Source text:
**********

[Beowulf] Security issues

Tim Cutts tjrc at sanger.ac.uk
Fri Oct 24 08:50:09 PDT 2008

On 24 Oct 2008, at 3:09 pm, Joe Landman wrote:

> Carsten Aulbert wrote:
>> Hi Jon
>> Jon Aquilina wrote:
>>> but why waste time sifting through all 26,000+ pkgs in the repos  
>>> when u
>>> can have a distro with repos focused on clustering pkgs?
>> Because you might/will save time later when you hit user requests  
>> which
>> want packages which are not pre-packaged in your cluster distro.
> Allow me to expand on this.
> Some distro packaged stuff is garbage, and broken.  Perl in RHEL4  
> and RHEL5 is notoriously bad (long discussions on this on a few  
> other lists I lurk on).  The rational for keeping it bad is  
> compatibility.  Which curiously leads to many developers building  
> their own base tools trees.

We do that to an extent, mainly so that machines running different  
OS's are running a consistent perl environment, for example.  But we  
don't do it because of breakages in the upstream distro.  If distros  
are that broken, we tend to not use them at all.  We abandoned pretty  
much all Red Hat flavours years ago for that reason.  For years, large  
parts of Red Hat were not 64-bit file aware, which was massively  
infuriating, and as you say, the kernel is in a world of its own  
(which of course leads to all sorts of fun problems with ISV software,  
which only supports Red Hat, and then doesn't work on other distros  
because it's been ported specifically to the Red Hat Broken View of  
the World)

**********

Description of the task:
Continue the Beowulf mailing list post about distro packages and Red Hat from the point where it stops. The lines after this come from a separate source.

Data entries:
**********

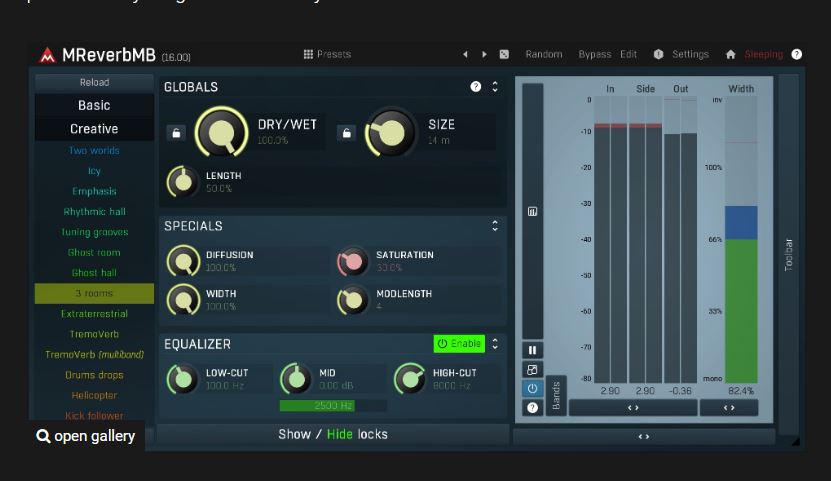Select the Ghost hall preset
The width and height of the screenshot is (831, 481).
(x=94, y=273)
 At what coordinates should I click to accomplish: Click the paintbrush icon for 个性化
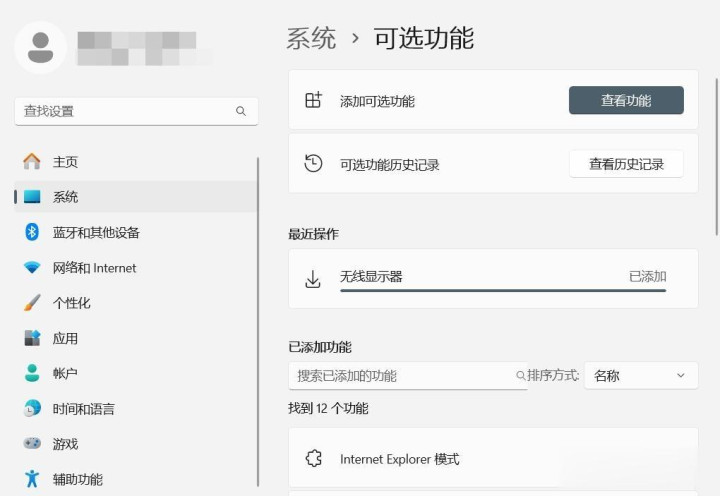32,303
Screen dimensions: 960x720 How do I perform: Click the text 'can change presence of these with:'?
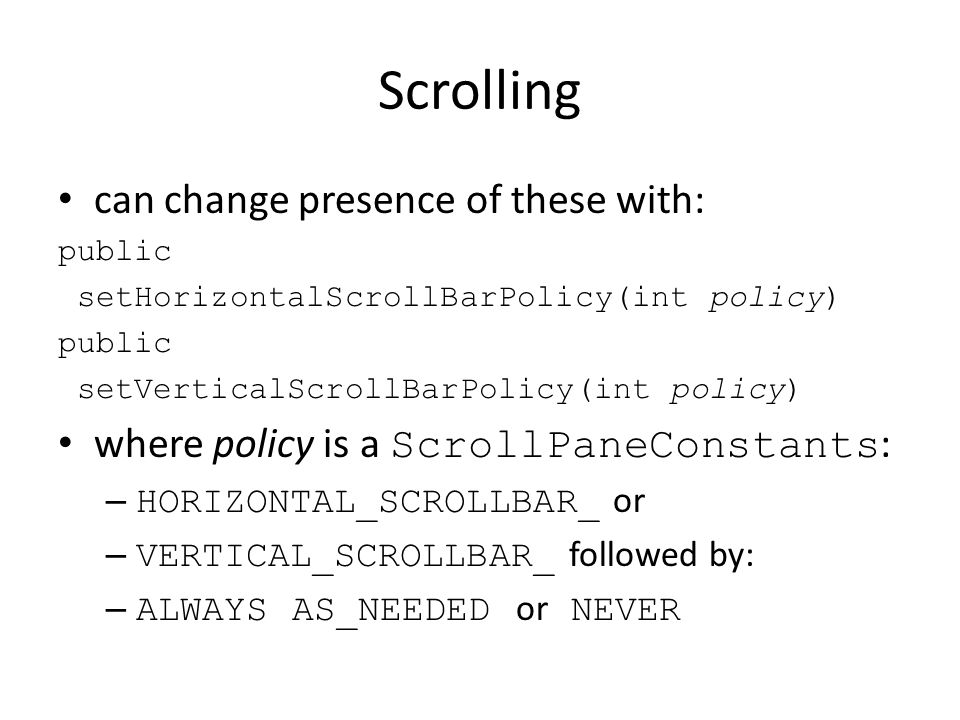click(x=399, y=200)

**********

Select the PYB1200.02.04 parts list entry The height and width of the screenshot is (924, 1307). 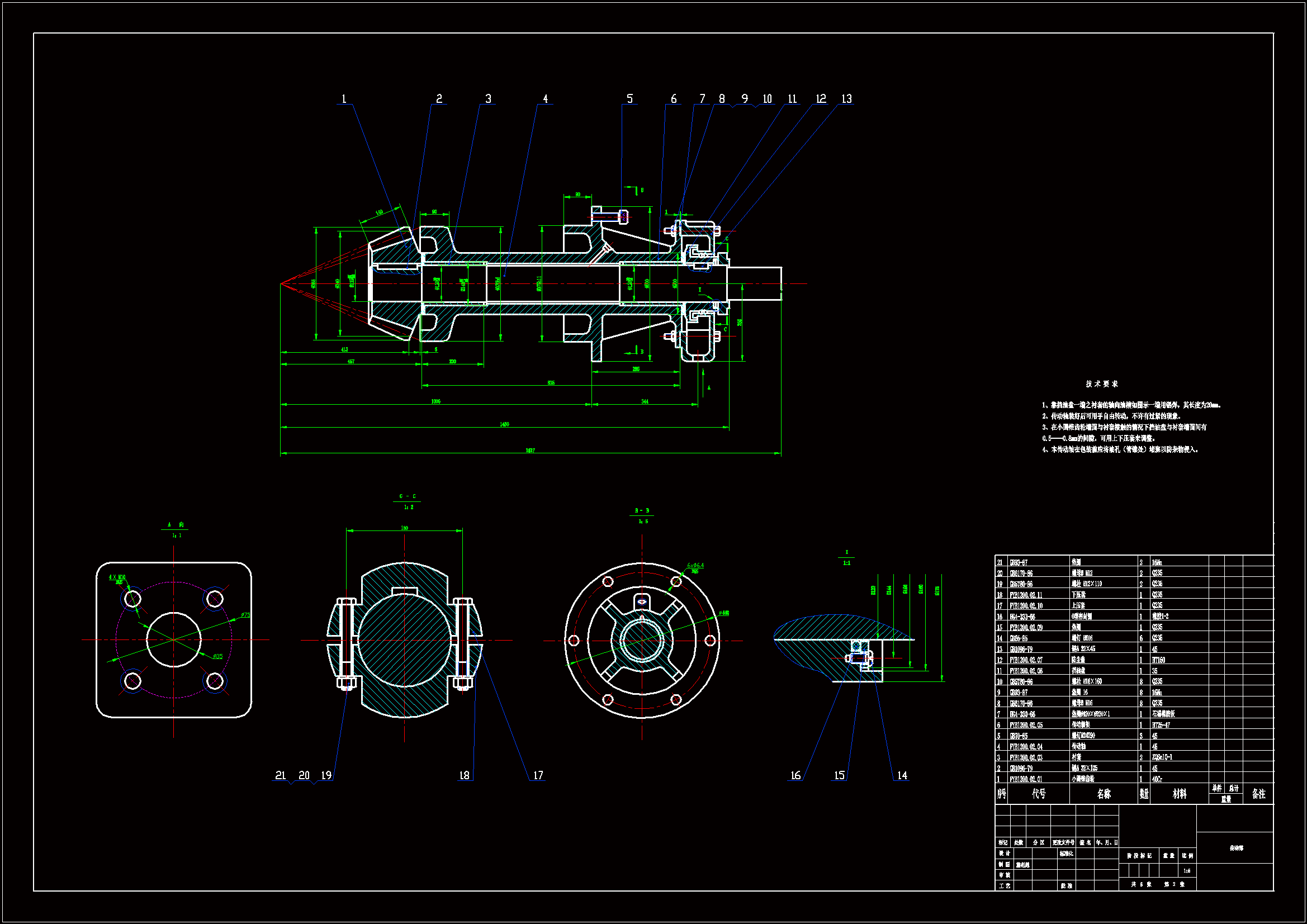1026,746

**********

Response to this exercise:
> You can only trust the distro supplied tools so far.  Apache2 has  
> greatly improved in RHEL, and Debian/Ubuntu as compared to Apache in  
> RHEL.  Php is ancient, as is mysql, postgresql, etc.

That's always going to happen with any distribution.  Ubuntu is,  
thanks to its 6-month release cycle, usually rather more current than  
Debian.  But it's a trivial matter, usually, if you want something  
more up to date, to grab the source package from the distro's  
development tree, and build it on the current stable release.  Indeed,  
there are public repositories (such as etch-backports) where  
communities are doing just that.  But it's easy to do yourself it you  
want finer control.

However, for things like mysql, we tend to do as you describe, and  
install the versions directly obtained from upstream.

> The issue is that any cluster distribution based upon and base  
> distribution inherits all of the underlying issues of the base.  And  
> some of those issues are really pretty annoying.  In some cases,  
> they are broken.

I can't think of any real show-stoppers in the five or so years we've  
been running Debian.  The closest we came to a major snafu there was  
when Debian made their cock-up with SSH key security.  But that was  
easy enough to put right, and fortunately we hadn't migrated to Etch  
wholesale when it came to light, so we weren't badly affected.

> This is why we tend to prefer underlying-OS insensitive systems.  As  
> long as the underlying OS works, we don't care what it is.  When it  
> doesn't work, this is when we care, and have to figure out if the  
> cost of making it work is worth the effort.  The cost is time in  
> this case.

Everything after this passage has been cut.